From the Research
Treatment for infrapatellar bursitis typically involves a combination of rest, anti-inflammatory medications, and physical therapy, with the goal of reducing pain and inflammation while improving mobility and function. Initially, patients should follow the RICE protocol: rest the affected knee, apply ice for 15-20 minutes several times daily, use compression with an elastic bandage, and elevate the leg when possible. Over-the-counter NSAIDs like ibuprofen (400-800mg three times daily with food) or naproxen (220-440mg twice daily) can help reduce pain and inflammation, as supported by a study on NSAIDs for acute low back pain, which found that NSAIDs are slightly more effective in short-term reduction of pain intensity than placebo 1. For more severe cases, a healthcare provider may recommend a corticosteroid injection directly into the bursa to provide significant anti-inflammatory relief.

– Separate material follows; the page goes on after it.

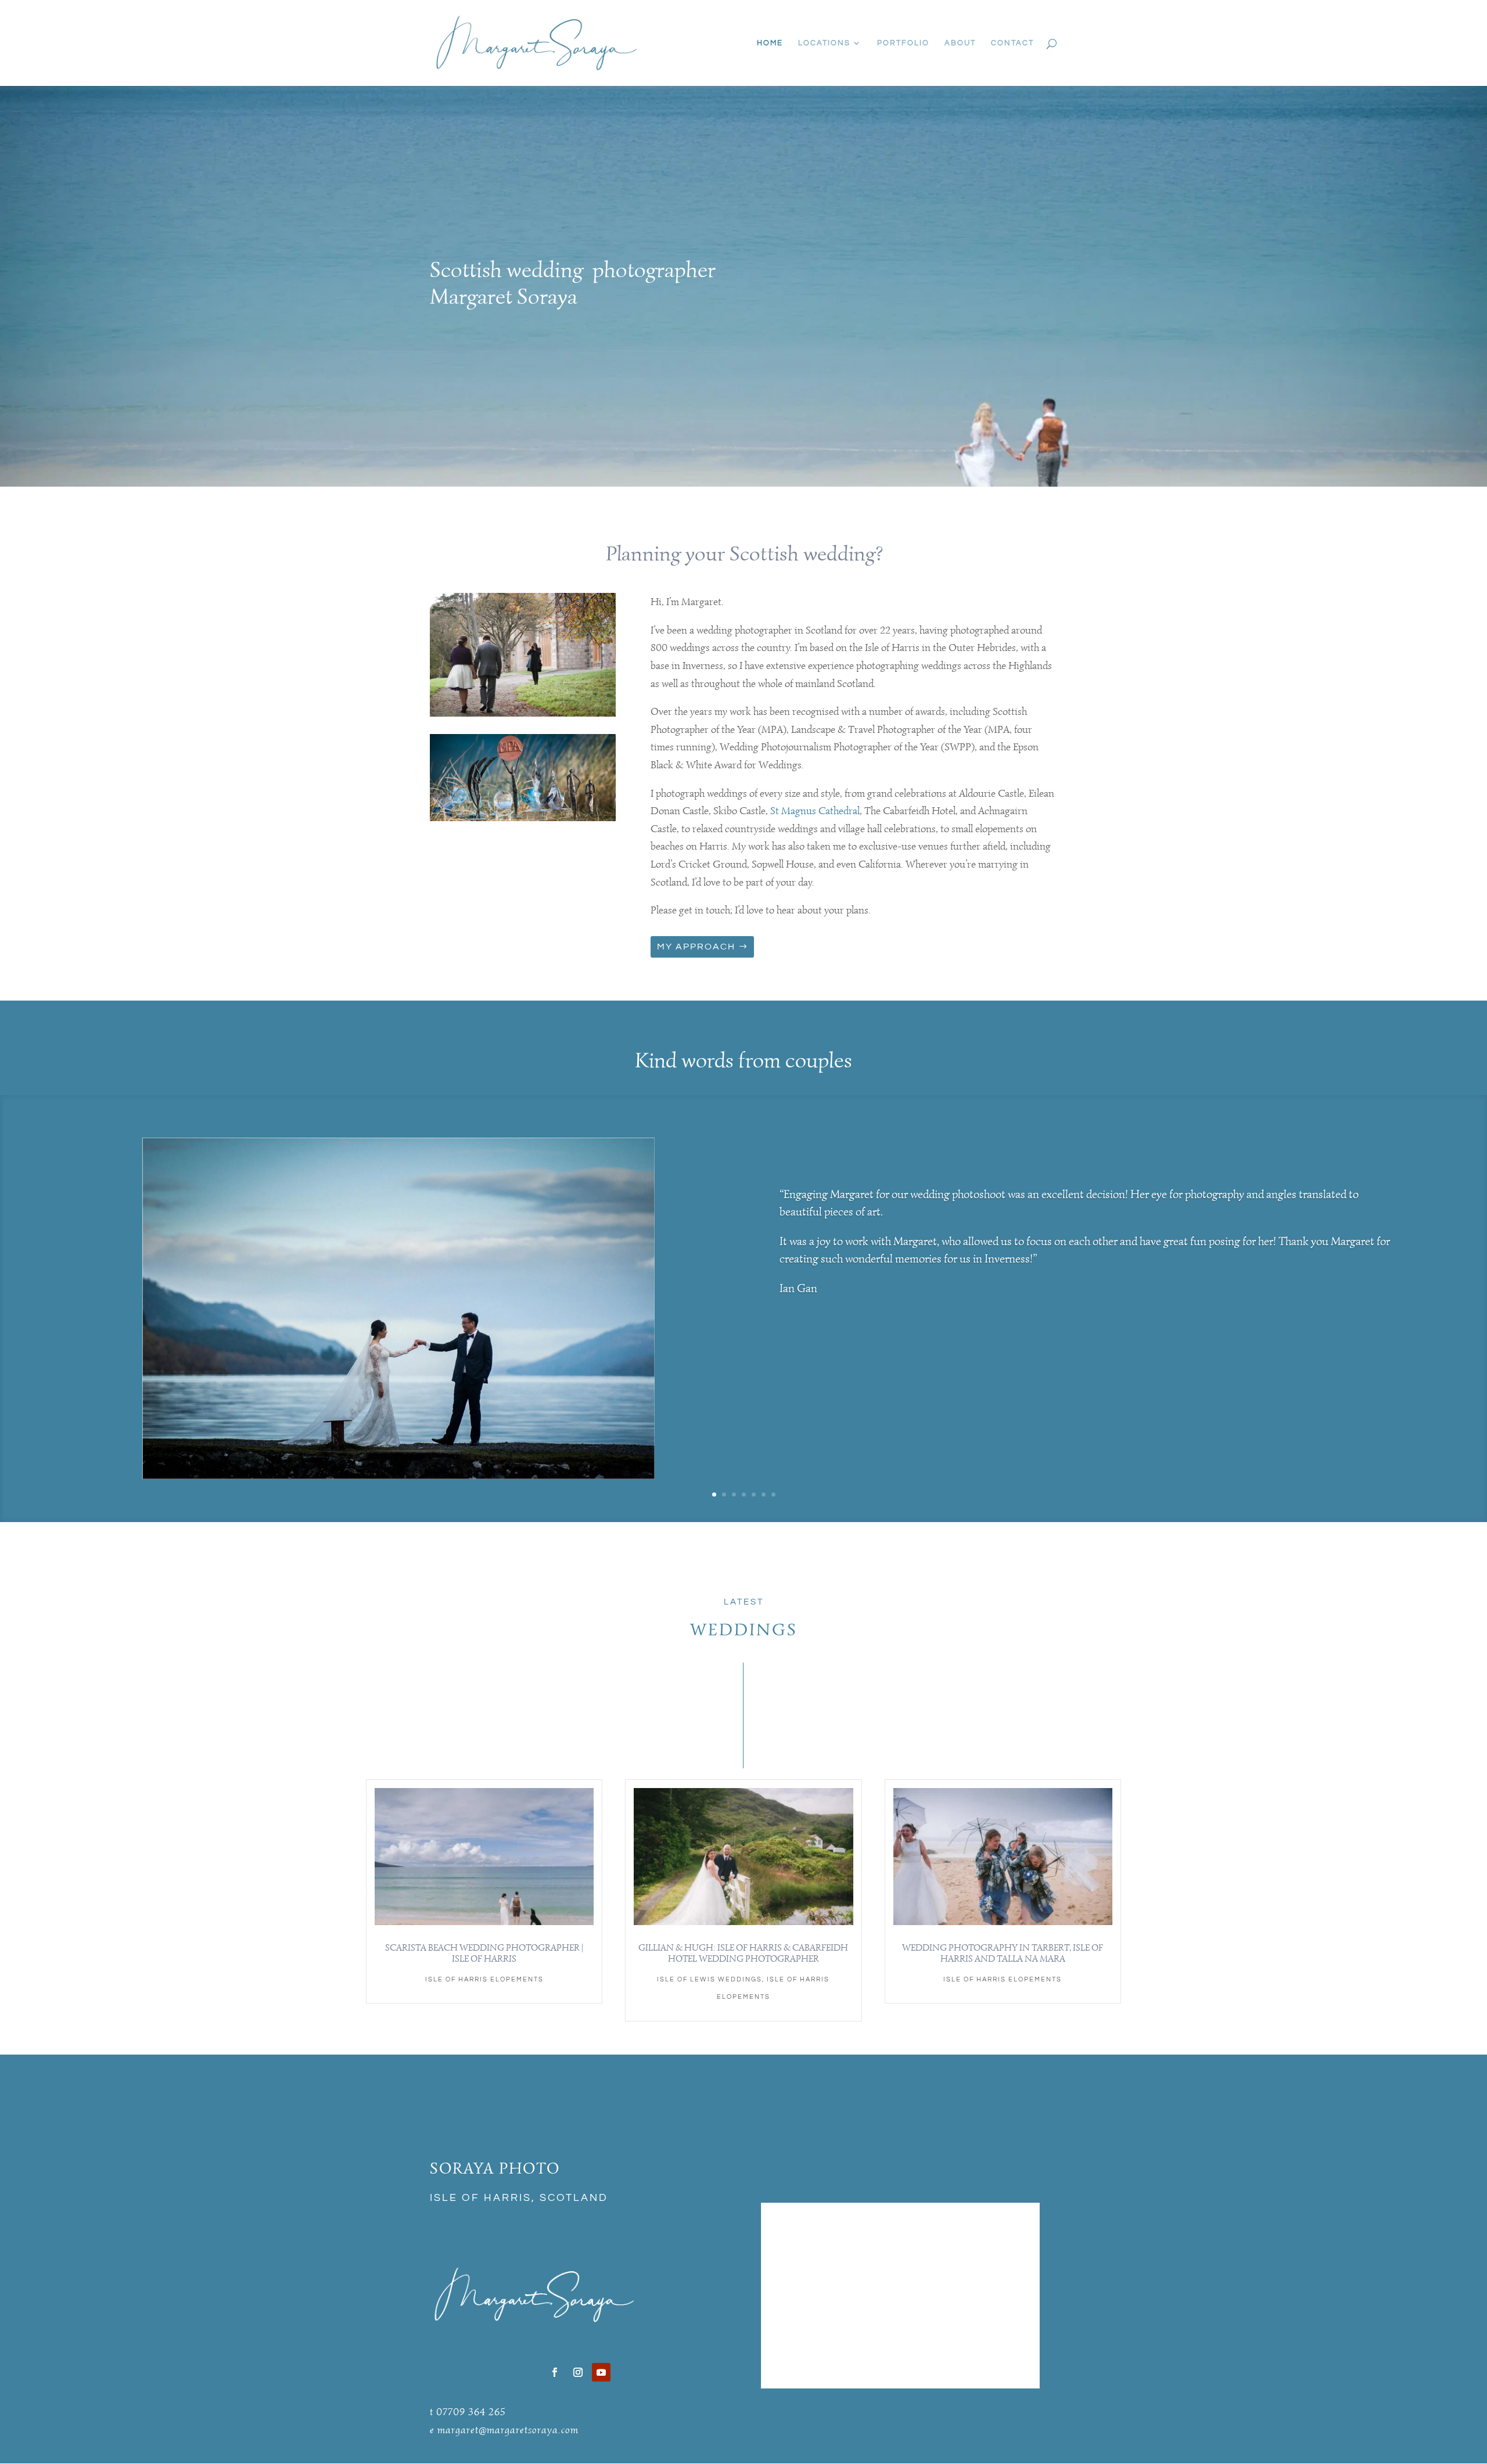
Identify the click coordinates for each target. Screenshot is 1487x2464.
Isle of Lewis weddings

Some key points to consider in the treatment of infrapatellar bursitis include:
- Avoiding activities that put pressure on the affected area, such as kneeling, until symptoms resolve
- Initiating physical therapy exercises focusing on quadriceps and hamstring strengthening once acute pain subsides, typically after 1-2 weeks
- Monitoring for signs of infection, such as warmth, redness, and fever, and seeking medical evaluation if suspected
- Considering the use of topical NSAIDs, such as diclofenac or ketoprofen, which have been shown to be effective in reducing pain and improving function in patients with knee osteoarthritis 2
It's also important to note that the treatment of infrapatellar bursitis should be individualized based on the severity of symptoms and the presence of any underlying conditions, such as rheumatoid arthritis or gout. In some cases, more aggressive treatment, such as antibiotics or surgical drainage, may be necessary to manage the condition effectively, as discussed in a study on common superficial bursitis 3.